- Task instructions -
Reproduce the records from the line containing "Open the collaborate icon dropdown arrow" down to the line containing "Action: coord(306,117)", renaming every "Instruction" to "Command" and leaving everything else unchanged.

- Provided entries -
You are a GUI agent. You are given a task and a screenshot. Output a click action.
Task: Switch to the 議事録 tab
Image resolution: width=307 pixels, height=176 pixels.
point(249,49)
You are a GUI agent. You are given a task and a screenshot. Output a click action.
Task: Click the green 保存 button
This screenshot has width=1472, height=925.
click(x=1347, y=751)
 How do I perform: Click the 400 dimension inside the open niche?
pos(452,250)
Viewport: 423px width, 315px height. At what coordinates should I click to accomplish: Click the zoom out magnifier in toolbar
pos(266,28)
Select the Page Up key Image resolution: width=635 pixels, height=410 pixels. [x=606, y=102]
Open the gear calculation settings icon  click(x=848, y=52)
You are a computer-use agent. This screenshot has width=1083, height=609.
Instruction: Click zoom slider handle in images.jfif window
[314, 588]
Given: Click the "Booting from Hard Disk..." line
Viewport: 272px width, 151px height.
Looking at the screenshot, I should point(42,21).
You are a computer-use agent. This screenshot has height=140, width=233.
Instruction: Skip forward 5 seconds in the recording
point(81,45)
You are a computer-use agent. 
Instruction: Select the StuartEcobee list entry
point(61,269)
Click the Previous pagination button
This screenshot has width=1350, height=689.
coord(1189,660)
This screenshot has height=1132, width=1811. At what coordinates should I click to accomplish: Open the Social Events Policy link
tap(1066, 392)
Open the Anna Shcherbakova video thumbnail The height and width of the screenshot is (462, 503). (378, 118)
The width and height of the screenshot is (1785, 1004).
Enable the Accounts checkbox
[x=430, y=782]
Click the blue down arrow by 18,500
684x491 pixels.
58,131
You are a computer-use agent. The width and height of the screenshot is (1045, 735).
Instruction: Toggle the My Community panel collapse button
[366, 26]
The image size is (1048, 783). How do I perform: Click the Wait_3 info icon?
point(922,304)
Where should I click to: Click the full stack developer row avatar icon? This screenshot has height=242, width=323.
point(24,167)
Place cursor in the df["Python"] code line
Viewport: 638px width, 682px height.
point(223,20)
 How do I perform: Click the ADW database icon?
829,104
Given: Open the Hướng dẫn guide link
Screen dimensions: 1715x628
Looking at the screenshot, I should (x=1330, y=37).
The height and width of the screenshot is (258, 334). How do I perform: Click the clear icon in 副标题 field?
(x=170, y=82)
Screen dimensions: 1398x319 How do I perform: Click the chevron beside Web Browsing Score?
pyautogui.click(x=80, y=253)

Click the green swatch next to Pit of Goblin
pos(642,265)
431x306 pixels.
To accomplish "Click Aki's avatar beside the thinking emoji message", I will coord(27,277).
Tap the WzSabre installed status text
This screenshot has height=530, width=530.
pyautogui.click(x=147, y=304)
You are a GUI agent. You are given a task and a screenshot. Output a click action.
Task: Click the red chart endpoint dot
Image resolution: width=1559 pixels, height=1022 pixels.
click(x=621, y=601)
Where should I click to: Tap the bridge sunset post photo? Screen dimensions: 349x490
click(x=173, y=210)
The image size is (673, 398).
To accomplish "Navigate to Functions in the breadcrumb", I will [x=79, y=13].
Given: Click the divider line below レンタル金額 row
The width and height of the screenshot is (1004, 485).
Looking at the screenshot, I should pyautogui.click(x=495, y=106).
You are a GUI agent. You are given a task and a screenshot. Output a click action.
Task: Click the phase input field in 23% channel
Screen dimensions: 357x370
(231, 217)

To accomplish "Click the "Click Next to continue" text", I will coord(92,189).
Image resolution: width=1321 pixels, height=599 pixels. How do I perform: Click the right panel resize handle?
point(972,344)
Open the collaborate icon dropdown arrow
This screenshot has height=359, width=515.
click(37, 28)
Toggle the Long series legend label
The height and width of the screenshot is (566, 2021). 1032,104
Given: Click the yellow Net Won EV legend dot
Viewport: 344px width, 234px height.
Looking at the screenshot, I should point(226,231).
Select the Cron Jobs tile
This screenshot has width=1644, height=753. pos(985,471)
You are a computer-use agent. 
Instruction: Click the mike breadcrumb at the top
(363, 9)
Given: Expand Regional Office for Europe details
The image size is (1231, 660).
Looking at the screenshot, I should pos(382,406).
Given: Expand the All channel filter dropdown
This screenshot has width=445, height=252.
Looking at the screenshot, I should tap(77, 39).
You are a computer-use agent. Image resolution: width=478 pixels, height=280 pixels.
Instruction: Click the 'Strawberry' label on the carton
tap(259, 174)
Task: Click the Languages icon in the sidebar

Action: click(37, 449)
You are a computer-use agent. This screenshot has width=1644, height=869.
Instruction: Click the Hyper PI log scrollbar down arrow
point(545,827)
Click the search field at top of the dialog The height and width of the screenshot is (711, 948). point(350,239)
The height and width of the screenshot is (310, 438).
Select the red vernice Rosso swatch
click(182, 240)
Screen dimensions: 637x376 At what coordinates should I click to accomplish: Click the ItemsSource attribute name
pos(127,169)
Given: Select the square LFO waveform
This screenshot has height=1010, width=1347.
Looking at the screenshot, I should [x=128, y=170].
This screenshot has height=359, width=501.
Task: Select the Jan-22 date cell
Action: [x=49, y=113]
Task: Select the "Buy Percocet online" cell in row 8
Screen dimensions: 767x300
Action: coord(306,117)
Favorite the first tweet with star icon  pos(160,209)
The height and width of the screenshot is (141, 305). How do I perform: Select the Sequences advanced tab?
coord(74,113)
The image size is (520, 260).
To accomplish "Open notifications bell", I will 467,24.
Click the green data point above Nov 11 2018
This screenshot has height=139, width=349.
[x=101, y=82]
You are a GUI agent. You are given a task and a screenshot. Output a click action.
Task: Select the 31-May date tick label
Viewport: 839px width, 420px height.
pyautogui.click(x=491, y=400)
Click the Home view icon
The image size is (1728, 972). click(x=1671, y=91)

- Solution to the exercise -
Open the collaborate icon dropdown arrow
This screenshot has height=359, width=515.
click(37, 28)
Toggle the Long series legend label
The height and width of the screenshot is (566, 2021). 1032,104
Given: Click the yellow Net Won EV legend dot
Viewport: 344px width, 234px height.
Looking at the screenshot, I should point(226,231).
Select the Cron Jobs tile
This screenshot has width=1644, height=753. pos(985,471)
You are a computer-use agent. 
Command: Click the mike breadcrumb at the top
(363, 9)
Given: Expand Regional Office for Europe details
The image size is (1231, 660).
Looking at the screenshot, I should pos(382,406).
Given: Expand the All channel filter dropdown
This screenshot has width=445, height=252.
Looking at the screenshot, I should tap(77, 39).
You are a computer-use agent. Image resolution: width=478 pixels, height=280 pixels.
Command: Click the 'Strawberry' label on the carton
tap(259, 174)
Task: Click the Languages icon in the sidebar

Action: click(37, 449)
You are a computer-use agent. This screenshot has width=1644, height=869.
Command: Click the Hyper PI log scrollbar down arrow
point(545,827)
Click the search field at top of the dialog The height and width of the screenshot is (711, 948). point(350,239)
The height and width of the screenshot is (310, 438).
Select the red vernice Rosso swatch
click(182, 240)
Screen dimensions: 637x376 At what coordinates should I click to accomplish: Click the ItemsSource attribute name
pos(127,169)
Given: Select the square LFO waveform
This screenshot has height=1010, width=1347.
Looking at the screenshot, I should [x=128, y=170].
This screenshot has height=359, width=501.
Task: Select the Jan-22 date cell
Action: [x=49, y=113]
Task: Select the "Buy Percocet online" cell in row 8
Screen dimensions: 767x300
Action: coord(306,117)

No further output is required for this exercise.